• _WHAT IS REQUIRED_:
Set down exact lines only, from the line with "Click the green measurement arrow head" through the last line of the material below, with every picture left out.

PROVIDED DATA: Begin

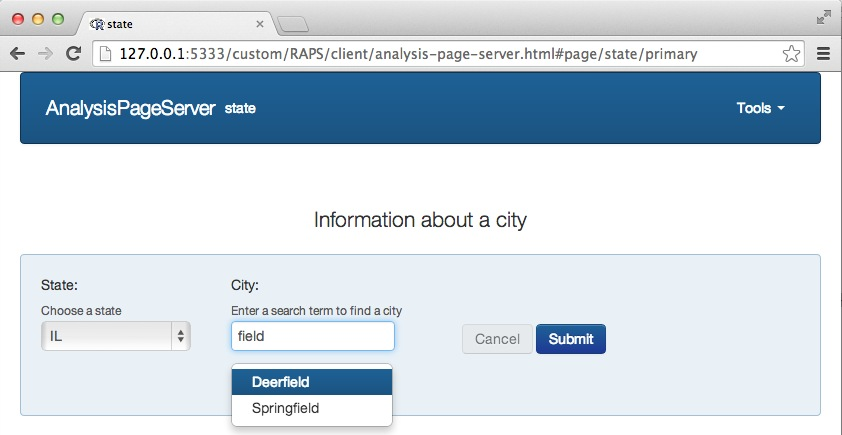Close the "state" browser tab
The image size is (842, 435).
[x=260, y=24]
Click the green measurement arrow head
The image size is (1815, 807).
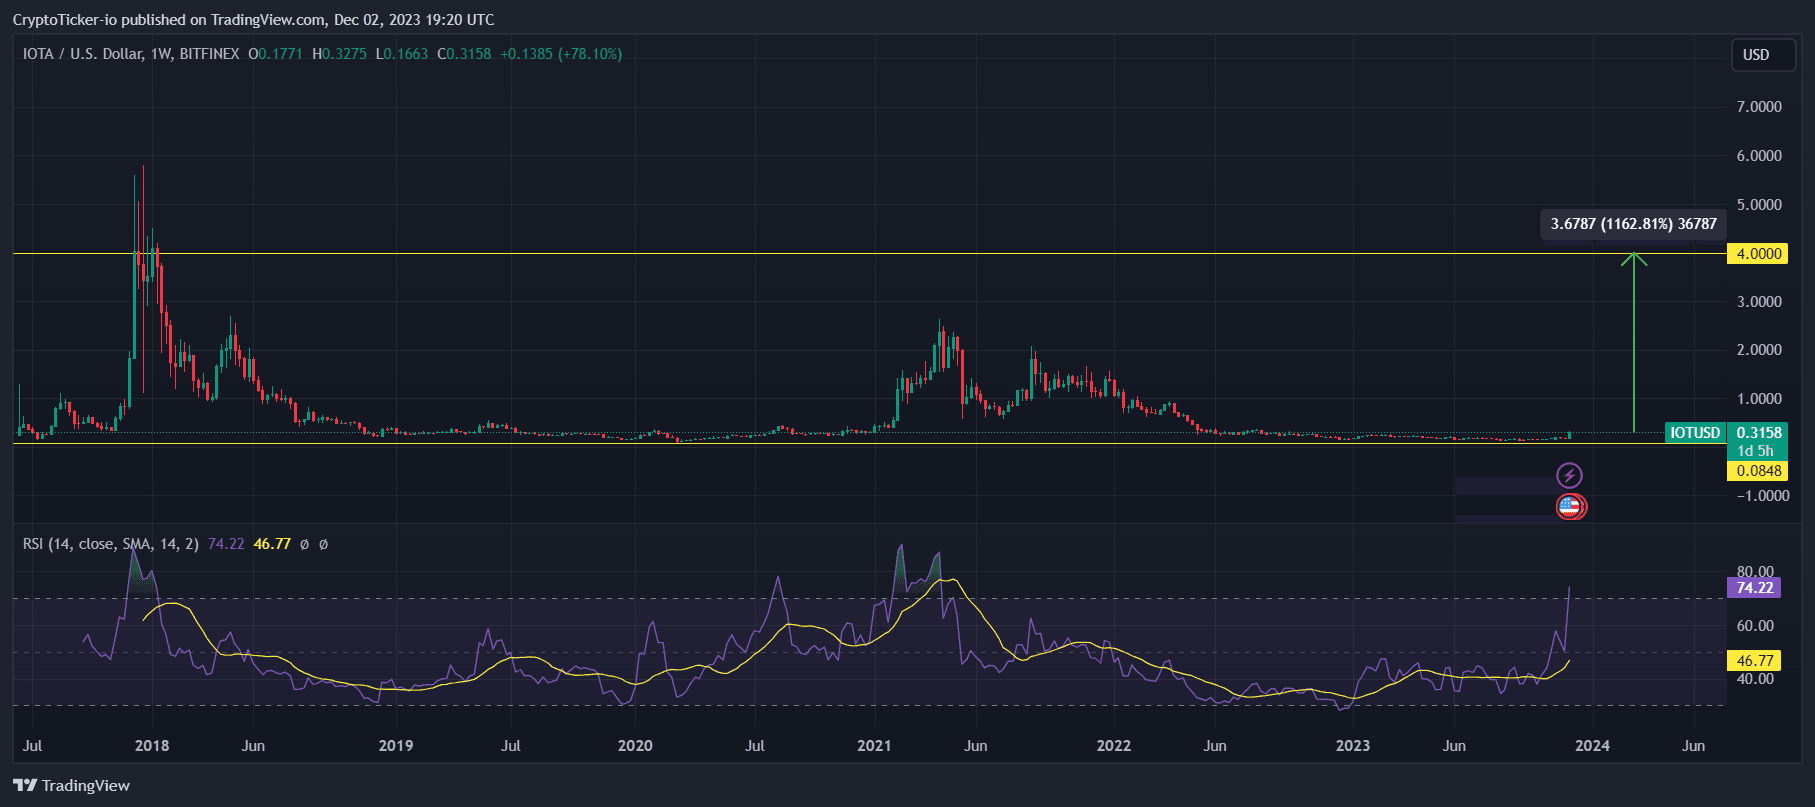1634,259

PROVIDED DATA: End

• _RESPONSE_:
Click the green measurement arrow head
The image size is (1815, 807).
1634,259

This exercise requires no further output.